Mercedes – das Ringen mit der Aerodynamik
Währenddessen ringt Mercedes-Benz mit dem eigenen Konzept. Der W 125 Rekordwagen imponiert: Die geschlossene Stromlinienkarosserie spannt sich wie ein tropfenförmiges Gehäuse über Fahrwerk und V12. Unter der Haube steckt mehr Leistung als bei Auto Union, doch die Kraft allein reicht nicht.
In den Probeläufen näheren sich die Stuttgarter den magischen 400 km/h. Doch die Fahrer und Ingenieure bemerken ein anderes Phänomen: Bei sehr hoher Geschwindigkeit fühlt sich der Vorderwagen leicht an, als wolle er abheben. Der Luftstrom erzeugt Auftrieb, die Lenkung verliert an Gefühl. Für einen offiziellen Rekord, für einen Lauf, bei dem alles auf dem Spiel steht, ist das zu gefährlich.

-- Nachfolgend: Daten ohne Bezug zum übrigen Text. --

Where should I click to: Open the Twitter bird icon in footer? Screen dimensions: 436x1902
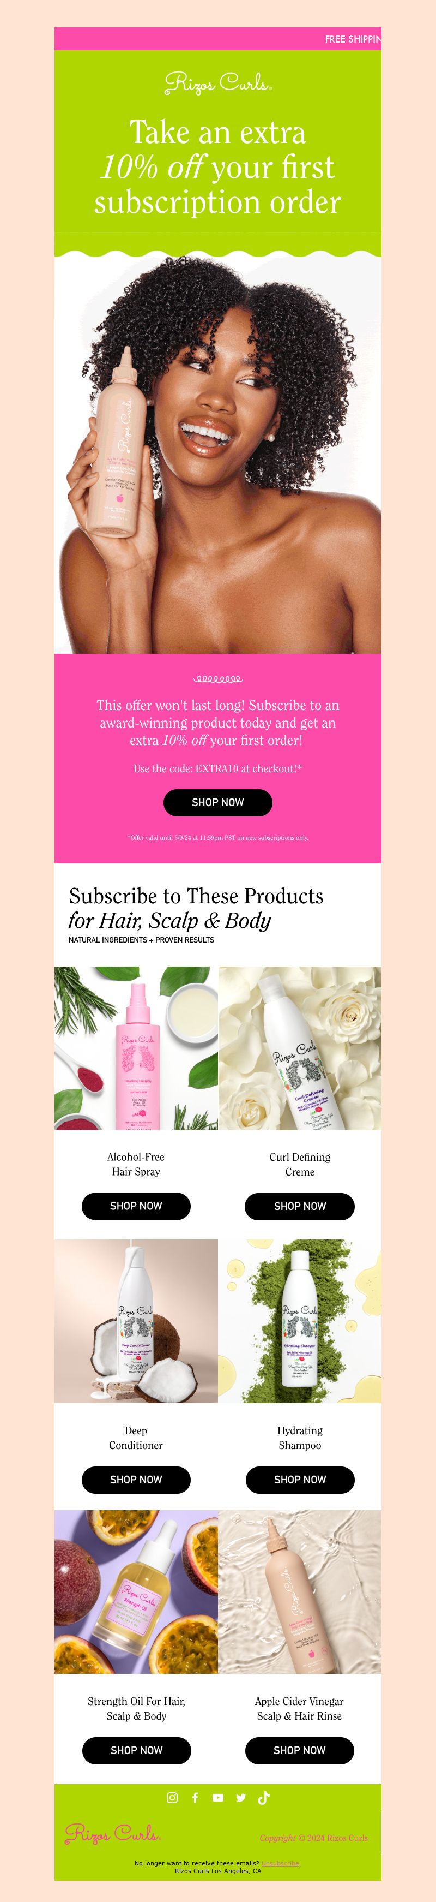tap(241, 1797)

Die Mercedes-Ingenieure analysieren, diskutieren, messen. Das Eiskühlungssystem, das die Kühlluftöffnungen praktisch überflüssig macht, ist zwar ein aerodynamischer Fortschritt, aber die Gesamtkonfiguration passt noch nicht. Die De-Dion-Hinterachse gibt dem Wagen Stabilität, trotzdem bleibt die Front kritisch.
Am Ende dieser Woche bleibt Mercedes hinter den Erwartungen zurück. Es gelingen schnelle Fahrten, beeindruckende Zahlen, aber kein Schlag, der Auto Union den 400-km/h-Triumph nimmt. Die Öffentlichkeit bekommt das nur teilweise mit. Die Werksingenieure aber wissen: Hier ist noch Arbeit zu tun.
Zwischen den Läufen wirkt die Autobahn fast wieder leer. Nur gelegentlich hören die Journalisten ein kurzes Aufheulen eines Motors, sehen sie, wie ein Wagen im niedrigen Tempo in die Boxen zurückrollt. Dann wieder bricht ein Lauf los, der Sound des Kompressors baut sich auf, der Wagen schießt vorbei – und Minuten später liegen neue Zahlen auf dem Tisch.
Auf den Tribünen sitzen Vertreter von Partei und Staat, in Mäntel gehüllt, erkennen im Breitenspektrum der Geschehnisse vor allem eines: Bilder, die man propagandistisch verwerten kann. Der Mann im Silberpfeil, die Reichsautobahn, die neuen Rekorde.
Doch in der Nähe der Wagen herrschen andere Prioritäten. Mechaniker wechseln Zündkerzen und Reifen, Ingenieure beugen sich über Daten und Diagramme, Fahrer tauschen knappe Sätze aus: „Wie lag er?“, „Wie war der Wind?“. Jeder weiß, dass Fehler hier nicht nur gestoppte Uhren, sondern zerstörte Autos und verletzte Menschen bedeuten.
Als die Rekordwoche endet, steht das Ergebnis fest: Auto Union setzt mit Rosemeyer die Schlagzeilen. Mehrere Welt- und Klassenrekorde, der Durchstoß durch die 400-km/h-Marke, eine Serie spektakulärer Fahrten. Mercedes reist mit vielen Erkenntnissen, aber ohne den großen Rekord ab.
Die Autobahn wird wieder für den Verkehr freigegeben. Die Schilder und Sperren verschwinden, die provisorischen Bauten werden abgebaut. Nur die Geschichten bleiben – und die Zahlen in den Tabellen der Sportbehörden.
Was die Beteiligten noch nicht wissen: Die Strecke wird wenige Monate später wieder zur Bühne. Am 28. Januar 1938 jagt Caracciola denselben Abschnitt mit über 430 km/h entlang. Am gleichen Tag verunglückt Rosemeyer in einem Auto Union-Rekordwagen tödlich, ebenfalls hier. Die Rekordwoche im Herbst 1937 wirkt im Rückblick wie der brillante, gefährliche Prolog zu diesem letzten, tragischen Kapitel.